Such a strange word for an NHL head coach to use, especially when they usually fall back on such handy clichés as "puck support" and "process" and the ridiculous image of "200-foot players."

But there was Paul MacLean, named NHL coach of the year less than three months ago, suggesting a successful Ottawa Senators charity golf event could turn out to be "a harbinger of a great season."

Anyone searching for any meaningful foreshadowing of the upcoming hockey season at the splendid Rideau View Country Club on Tuesday morning might have shivered slightly, and not just from the unseasonable cold.

The skies were dark, rain had briefly stopped, but thunderstorms, which had passed through the nation's capital earlier in the morning, were predicted to return.

The Senators' best player, 2012 James Norris Memorial Trophy-winner Erik Karlsson, was there to play, but also to caution that the Achilles tendon so mangled by the skate stomp of then-Pittsburgh Penguins forward Matt Cooke last winter was not 100 per cent. "It's not what it used to be," he told the gathered media, "but it's still better than I thought it would be."

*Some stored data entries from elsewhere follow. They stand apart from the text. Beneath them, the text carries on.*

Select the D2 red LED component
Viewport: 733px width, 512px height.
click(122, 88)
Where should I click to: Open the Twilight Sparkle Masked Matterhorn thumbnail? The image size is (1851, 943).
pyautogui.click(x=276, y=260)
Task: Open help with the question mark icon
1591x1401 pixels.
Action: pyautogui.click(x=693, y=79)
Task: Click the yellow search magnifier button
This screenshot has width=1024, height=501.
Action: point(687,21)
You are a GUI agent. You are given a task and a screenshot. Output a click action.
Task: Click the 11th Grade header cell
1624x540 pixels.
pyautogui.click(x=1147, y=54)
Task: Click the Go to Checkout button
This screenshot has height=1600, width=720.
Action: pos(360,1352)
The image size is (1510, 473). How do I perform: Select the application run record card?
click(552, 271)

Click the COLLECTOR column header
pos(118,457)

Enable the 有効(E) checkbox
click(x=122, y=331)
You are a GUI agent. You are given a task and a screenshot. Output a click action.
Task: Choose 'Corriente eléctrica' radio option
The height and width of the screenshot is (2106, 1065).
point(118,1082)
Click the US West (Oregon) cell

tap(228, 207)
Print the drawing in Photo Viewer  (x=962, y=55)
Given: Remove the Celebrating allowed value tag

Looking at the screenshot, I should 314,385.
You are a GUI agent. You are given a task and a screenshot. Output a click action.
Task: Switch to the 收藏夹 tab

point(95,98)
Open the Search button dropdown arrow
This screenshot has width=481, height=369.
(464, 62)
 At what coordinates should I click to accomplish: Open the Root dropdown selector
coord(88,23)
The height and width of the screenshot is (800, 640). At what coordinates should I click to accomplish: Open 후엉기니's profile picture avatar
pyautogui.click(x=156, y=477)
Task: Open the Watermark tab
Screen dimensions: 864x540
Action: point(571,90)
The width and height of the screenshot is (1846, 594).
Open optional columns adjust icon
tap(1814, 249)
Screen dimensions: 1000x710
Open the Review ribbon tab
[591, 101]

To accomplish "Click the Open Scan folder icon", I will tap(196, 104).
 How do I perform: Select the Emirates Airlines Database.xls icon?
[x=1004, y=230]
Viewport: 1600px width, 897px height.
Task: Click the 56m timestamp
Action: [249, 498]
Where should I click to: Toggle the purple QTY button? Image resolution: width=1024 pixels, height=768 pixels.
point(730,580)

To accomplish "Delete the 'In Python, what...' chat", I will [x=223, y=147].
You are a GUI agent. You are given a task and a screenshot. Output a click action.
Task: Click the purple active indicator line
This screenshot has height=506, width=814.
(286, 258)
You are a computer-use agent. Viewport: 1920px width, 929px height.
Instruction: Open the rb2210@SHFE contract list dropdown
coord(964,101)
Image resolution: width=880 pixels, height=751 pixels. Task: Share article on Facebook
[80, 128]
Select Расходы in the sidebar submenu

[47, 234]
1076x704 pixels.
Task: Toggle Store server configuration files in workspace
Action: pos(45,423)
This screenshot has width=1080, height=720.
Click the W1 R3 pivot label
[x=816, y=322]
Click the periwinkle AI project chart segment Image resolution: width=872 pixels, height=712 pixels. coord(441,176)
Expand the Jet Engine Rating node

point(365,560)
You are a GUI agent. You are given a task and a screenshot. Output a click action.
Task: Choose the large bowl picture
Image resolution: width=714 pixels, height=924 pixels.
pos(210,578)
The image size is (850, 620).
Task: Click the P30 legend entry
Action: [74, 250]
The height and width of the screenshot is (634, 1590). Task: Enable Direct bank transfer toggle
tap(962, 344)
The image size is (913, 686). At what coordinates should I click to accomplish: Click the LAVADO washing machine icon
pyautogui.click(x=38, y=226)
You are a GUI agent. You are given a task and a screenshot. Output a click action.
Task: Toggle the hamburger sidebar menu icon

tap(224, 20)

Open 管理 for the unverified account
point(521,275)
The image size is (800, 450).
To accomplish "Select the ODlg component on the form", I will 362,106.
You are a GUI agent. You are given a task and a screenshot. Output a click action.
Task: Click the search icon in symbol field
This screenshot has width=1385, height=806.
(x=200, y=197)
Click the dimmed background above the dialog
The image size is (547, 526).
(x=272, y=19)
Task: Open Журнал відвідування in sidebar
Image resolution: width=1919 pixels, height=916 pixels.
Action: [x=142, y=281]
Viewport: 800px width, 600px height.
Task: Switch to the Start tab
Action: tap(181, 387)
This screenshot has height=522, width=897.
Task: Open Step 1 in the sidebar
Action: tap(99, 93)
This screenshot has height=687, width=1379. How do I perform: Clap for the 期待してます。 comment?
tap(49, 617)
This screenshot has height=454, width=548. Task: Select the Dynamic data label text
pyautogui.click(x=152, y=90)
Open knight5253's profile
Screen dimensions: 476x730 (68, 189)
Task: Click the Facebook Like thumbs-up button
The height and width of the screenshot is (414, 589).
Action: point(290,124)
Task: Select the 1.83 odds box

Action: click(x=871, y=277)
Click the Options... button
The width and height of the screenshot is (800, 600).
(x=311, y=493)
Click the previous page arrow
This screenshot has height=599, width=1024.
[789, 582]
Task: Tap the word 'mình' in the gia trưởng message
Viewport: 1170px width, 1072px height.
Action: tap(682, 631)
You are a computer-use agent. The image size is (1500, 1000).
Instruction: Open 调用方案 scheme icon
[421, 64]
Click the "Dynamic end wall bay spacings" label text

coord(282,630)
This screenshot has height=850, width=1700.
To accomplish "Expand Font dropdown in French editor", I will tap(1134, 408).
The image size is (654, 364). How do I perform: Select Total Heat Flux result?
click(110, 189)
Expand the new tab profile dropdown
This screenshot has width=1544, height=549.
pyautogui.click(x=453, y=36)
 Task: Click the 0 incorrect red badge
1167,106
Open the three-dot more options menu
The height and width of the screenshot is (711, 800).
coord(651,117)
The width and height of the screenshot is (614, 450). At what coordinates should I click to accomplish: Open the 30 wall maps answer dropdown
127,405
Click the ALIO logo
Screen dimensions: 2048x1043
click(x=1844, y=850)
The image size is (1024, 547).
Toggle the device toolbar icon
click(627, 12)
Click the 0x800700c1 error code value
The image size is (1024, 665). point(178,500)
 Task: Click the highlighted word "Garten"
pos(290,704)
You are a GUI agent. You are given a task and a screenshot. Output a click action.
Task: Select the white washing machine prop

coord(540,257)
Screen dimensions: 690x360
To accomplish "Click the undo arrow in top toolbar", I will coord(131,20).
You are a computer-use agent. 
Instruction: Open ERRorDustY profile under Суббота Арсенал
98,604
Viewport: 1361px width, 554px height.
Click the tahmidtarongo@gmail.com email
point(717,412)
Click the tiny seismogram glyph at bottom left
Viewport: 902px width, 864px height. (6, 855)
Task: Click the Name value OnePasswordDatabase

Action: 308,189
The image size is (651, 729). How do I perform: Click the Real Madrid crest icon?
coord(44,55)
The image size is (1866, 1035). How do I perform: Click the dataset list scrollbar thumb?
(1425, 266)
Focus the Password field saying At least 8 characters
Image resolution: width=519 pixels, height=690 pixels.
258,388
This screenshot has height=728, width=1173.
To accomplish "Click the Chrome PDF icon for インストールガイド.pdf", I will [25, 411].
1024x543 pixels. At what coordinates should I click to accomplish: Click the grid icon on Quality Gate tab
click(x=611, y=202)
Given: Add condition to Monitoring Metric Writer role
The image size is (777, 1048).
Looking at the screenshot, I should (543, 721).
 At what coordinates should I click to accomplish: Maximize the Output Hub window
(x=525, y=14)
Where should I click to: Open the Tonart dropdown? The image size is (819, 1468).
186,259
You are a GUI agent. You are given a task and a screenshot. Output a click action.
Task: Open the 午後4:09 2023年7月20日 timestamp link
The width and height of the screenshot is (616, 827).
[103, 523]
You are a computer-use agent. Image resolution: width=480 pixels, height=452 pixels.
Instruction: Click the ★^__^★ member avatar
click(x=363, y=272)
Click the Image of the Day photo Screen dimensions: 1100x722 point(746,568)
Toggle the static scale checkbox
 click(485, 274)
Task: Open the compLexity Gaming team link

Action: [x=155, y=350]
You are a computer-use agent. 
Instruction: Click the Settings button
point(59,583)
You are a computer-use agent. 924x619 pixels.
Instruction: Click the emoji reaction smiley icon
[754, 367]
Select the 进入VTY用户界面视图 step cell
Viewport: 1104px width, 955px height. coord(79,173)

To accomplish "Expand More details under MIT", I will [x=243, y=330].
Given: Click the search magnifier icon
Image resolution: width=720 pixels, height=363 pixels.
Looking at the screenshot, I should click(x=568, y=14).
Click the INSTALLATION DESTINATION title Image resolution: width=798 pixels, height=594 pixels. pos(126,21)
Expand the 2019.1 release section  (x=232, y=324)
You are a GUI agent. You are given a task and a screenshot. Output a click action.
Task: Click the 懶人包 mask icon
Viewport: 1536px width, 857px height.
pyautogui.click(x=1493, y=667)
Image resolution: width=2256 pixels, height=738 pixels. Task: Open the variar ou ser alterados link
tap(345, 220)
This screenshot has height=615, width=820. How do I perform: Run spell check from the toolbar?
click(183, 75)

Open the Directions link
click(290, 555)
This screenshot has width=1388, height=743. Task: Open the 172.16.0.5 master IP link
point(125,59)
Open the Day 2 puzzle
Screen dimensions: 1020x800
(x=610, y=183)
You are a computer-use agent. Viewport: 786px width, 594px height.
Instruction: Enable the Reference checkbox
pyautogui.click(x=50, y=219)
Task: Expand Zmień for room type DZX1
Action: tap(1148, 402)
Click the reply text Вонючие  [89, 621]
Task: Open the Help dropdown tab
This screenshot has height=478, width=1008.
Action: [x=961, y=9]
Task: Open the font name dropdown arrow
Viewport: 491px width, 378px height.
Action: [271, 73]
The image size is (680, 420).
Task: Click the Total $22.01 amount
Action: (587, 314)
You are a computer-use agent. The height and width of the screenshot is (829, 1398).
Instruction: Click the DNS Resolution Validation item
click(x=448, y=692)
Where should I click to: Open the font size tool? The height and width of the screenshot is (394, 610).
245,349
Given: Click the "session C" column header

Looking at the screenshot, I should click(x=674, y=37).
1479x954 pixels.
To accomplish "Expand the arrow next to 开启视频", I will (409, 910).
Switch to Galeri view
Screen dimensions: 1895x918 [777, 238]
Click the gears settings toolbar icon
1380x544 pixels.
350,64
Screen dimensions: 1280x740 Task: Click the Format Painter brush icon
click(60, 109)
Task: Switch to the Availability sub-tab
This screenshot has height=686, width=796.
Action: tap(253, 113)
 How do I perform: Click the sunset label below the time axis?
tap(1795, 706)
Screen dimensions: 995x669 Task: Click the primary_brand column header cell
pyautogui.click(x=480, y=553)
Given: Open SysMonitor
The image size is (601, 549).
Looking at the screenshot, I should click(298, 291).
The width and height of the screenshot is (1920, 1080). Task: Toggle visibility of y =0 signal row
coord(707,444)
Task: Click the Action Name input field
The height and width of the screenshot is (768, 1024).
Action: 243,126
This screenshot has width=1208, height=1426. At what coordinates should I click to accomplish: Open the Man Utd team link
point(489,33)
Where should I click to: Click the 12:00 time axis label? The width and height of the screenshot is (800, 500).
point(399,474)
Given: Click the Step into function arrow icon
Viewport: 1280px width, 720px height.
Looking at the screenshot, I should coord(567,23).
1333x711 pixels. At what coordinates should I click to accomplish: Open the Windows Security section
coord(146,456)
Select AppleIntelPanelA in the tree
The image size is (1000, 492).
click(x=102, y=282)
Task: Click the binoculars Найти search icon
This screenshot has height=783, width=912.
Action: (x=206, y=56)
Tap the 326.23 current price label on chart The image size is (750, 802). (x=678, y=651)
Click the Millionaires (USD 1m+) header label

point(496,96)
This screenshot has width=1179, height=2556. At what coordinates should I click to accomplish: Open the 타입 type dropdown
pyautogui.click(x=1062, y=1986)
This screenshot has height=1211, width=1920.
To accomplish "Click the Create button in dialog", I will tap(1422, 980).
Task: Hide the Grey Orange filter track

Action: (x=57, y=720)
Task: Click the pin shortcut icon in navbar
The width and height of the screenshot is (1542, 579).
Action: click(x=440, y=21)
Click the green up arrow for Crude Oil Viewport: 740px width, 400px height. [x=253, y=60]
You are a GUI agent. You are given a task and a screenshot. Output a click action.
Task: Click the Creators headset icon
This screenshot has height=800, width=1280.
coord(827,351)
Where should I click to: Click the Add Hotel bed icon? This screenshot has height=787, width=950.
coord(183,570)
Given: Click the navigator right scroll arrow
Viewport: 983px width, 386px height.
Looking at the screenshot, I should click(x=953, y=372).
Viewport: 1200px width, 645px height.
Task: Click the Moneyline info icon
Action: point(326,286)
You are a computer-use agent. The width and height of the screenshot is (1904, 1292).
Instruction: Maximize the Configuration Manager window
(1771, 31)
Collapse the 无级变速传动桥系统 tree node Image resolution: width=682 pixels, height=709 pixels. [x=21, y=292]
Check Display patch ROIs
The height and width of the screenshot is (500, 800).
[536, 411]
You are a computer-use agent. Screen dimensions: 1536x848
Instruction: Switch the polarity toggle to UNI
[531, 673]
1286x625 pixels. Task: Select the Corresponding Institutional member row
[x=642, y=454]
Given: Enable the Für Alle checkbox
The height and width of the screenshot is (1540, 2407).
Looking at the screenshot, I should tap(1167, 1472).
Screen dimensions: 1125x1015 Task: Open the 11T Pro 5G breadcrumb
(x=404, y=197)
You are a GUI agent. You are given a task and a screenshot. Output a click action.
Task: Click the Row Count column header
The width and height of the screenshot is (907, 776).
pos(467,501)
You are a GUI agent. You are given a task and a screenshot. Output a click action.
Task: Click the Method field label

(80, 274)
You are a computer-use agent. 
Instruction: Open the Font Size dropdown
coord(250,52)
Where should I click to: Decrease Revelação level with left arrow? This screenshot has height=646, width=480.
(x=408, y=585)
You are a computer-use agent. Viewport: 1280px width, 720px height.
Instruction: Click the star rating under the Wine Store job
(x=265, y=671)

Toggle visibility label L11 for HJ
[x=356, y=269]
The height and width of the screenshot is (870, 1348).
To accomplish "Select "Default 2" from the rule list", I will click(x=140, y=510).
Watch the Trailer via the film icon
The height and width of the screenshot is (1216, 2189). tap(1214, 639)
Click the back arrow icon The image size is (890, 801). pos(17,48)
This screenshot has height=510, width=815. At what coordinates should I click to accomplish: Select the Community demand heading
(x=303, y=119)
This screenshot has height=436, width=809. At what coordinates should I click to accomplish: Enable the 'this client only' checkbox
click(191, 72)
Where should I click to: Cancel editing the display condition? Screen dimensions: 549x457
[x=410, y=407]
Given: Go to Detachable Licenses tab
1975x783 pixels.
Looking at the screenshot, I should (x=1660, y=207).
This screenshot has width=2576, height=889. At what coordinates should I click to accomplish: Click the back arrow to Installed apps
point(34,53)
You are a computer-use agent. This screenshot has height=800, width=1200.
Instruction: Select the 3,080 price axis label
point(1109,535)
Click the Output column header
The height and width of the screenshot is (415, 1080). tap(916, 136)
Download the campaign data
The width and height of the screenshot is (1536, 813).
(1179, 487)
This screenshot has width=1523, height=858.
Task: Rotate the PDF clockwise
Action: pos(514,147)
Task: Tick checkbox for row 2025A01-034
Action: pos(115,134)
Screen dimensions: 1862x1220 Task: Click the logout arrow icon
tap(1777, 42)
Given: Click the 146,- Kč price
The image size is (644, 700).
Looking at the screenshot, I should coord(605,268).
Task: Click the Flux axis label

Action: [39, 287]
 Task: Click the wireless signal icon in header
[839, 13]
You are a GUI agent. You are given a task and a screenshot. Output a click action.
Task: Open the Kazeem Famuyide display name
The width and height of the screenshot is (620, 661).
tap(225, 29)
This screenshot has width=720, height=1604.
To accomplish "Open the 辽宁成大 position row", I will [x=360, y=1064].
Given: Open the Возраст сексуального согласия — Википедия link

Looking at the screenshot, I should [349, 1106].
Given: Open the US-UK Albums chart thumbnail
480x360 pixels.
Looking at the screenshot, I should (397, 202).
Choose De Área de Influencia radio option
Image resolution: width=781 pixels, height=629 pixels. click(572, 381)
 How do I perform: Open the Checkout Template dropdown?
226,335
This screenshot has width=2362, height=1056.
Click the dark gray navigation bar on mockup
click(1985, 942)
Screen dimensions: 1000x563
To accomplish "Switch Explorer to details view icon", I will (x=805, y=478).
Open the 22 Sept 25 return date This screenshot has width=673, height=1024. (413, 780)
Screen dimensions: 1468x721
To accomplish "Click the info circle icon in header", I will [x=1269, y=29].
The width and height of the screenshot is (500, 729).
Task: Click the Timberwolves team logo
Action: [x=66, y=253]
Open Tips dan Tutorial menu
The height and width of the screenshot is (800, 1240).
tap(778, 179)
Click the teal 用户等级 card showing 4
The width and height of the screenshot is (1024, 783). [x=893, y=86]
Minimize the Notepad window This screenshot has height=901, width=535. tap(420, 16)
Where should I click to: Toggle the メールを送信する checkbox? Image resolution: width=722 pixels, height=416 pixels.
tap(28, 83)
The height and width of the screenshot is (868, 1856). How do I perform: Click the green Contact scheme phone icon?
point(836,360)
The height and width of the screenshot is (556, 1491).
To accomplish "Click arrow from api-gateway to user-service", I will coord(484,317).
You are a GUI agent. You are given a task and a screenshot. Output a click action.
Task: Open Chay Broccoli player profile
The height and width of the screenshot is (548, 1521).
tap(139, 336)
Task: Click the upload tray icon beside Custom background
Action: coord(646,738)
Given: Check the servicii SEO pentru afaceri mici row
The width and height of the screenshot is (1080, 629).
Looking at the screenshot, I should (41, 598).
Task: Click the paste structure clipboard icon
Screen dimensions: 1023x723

The Senators' beloved captain, Daniel Alfredsson (a superb golfer), was nowhere to be seen, of course, having embarked for the Detroit Red Wings – and no player has yet to be named to wear the "C" for 2013-14. After "due diligence," MacLean promised, one will be tagged – with Karlsson, Chris Phillips and early favourite Jason Spezza in the running. "Whoever gets it will be the right person," a diplomatic Spezza said.

The Senators' best purely defensive prospect on the blueline, Jared Cowen, is a contract holdout, seemingly convinced his mere 90 NHL games have turned him into a $3.5-million (U.S.) commodity – something he might well be with another team not under the severe cap restrictions of the Senators. According to the website capgeek.com, which tracks and tallies such salary matters, the Senators stand at $58.835-million for the upcoming season – and owner Eugene Melnyk is not keen to reach much more beyond the $50-million target he set for the team.

All that aside, NHL hockey in Canada has become what farming in the West used to be – "Next Year Country" – with all seven teams eager to be first to claim the country's first Stanley Cup since the Montreal Canadiens in 1993.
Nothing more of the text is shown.